• DATA IN THIS EXERCISE:
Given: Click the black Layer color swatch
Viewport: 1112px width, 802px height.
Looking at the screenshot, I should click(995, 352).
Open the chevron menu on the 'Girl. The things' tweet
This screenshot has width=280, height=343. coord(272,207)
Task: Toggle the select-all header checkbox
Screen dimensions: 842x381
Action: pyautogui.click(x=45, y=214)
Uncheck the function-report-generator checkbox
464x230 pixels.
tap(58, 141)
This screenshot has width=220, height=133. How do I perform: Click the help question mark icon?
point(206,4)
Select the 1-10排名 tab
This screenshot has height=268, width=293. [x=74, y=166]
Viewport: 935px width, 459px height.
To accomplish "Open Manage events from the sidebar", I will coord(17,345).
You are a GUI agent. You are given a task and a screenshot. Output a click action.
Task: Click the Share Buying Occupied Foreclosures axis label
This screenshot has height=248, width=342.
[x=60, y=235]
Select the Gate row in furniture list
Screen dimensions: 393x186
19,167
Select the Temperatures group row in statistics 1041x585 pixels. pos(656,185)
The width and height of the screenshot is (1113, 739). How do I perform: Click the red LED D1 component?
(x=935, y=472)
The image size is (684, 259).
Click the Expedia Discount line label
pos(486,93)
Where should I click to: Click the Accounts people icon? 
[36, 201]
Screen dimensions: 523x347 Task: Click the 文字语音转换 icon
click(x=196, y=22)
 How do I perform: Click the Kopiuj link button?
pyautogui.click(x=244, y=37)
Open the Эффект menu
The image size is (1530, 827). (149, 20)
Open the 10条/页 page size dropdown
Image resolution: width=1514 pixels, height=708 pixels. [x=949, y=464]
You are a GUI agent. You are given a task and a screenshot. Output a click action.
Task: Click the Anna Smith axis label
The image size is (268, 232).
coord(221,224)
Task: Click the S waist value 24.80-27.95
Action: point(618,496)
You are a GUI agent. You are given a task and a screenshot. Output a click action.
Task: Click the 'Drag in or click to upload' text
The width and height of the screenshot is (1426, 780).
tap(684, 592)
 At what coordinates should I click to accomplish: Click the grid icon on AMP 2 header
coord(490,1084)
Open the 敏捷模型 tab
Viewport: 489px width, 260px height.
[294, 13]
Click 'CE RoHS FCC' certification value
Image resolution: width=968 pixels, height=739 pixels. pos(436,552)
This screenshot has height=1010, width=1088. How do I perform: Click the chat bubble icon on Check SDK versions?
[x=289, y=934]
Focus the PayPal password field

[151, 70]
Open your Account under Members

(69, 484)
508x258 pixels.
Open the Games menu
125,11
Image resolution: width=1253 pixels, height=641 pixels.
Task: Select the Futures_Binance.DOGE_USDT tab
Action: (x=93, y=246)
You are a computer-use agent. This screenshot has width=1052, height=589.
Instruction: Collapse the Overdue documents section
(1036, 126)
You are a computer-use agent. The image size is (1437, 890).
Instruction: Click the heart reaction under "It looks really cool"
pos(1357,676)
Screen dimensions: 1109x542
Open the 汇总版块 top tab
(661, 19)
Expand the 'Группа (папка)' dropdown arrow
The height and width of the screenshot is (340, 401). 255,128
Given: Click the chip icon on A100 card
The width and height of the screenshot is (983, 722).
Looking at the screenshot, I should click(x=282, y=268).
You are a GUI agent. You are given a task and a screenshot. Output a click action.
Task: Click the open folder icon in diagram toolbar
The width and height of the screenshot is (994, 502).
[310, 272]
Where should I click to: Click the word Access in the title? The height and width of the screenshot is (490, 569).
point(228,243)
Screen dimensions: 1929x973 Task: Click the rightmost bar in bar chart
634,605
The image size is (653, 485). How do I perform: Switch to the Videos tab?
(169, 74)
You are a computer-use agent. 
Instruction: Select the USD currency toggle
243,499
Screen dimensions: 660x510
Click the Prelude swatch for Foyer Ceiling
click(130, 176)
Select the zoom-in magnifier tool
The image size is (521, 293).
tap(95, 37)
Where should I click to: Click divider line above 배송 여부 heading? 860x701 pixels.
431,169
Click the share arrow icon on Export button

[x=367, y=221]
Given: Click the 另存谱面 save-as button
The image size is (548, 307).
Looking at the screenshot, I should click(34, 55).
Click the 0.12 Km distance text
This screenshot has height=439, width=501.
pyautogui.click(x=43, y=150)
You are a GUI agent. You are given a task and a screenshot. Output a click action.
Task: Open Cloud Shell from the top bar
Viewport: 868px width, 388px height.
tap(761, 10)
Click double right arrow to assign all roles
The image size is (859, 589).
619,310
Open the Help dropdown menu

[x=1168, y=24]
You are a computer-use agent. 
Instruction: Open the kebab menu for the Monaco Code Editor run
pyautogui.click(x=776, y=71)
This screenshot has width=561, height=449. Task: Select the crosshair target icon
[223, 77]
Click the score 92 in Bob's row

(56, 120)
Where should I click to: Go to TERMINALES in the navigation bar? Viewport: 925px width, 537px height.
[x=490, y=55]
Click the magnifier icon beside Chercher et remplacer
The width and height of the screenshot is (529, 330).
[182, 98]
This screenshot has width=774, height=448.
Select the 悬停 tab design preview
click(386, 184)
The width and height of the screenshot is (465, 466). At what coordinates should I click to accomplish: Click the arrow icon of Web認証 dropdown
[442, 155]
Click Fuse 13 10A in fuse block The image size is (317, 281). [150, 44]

• WHAT IS BEING ASKED: Begin at the line that has "Click 'CE RoHS FCC' certification value" and stop after the line that has "click(130, 176)". Write out those items again, swapping "Instruction" for "Command" and leaving everything else unchanged.

• ANSWER FOR THIS EXERCISE:
Click 'CE RoHS FCC' certification value
Image resolution: width=968 pixels, height=739 pixels. pos(436,552)
This screenshot has height=1010, width=1088. How do I perform: Click the chat bubble icon on Check SDK versions?
[x=289, y=934]
Focus the PayPal password field

[151, 70]
Open your Account under Members

(69, 484)
508x258 pixels.
Open the Games menu
125,11
Image resolution: width=1253 pixels, height=641 pixels.
Task: Select the Futures_Binance.DOGE_USDT tab
Action: (x=93, y=246)
You are a computer-use agent. This screenshot has width=1052, height=589.
Command: Collapse the Overdue documents section
(1036, 126)
You are a computer-use agent. The image size is (1437, 890).
Command: Click the heart reaction under "It looks really cool"
pos(1357,676)
Screen dimensions: 1109x542
Open the 汇总版块 top tab
(661, 19)
Expand the 'Группа (папка)' dropdown arrow
The height and width of the screenshot is (340, 401). 255,128
Given: Click the chip icon on A100 card
The width and height of the screenshot is (983, 722).
Looking at the screenshot, I should click(x=282, y=268).
You are a GUI agent. You are given a task and a screenshot. Output a click action.
Task: Click the open folder icon in diagram toolbar
The width and height of the screenshot is (994, 502).
[310, 272]
Where should I click to: Click the word Access in the title? The height and width of the screenshot is (490, 569).
point(228,243)
Screen dimensions: 1929x973 Task: Click the rightmost bar in bar chart
634,605
The image size is (653, 485). How do I perform: Switch to the Videos tab?
(169, 74)
You are a computer-use agent. 
Command: Select the USD currency toggle
243,499
Screen dimensions: 660x510
Click the Prelude swatch for Foyer Ceiling
click(130, 176)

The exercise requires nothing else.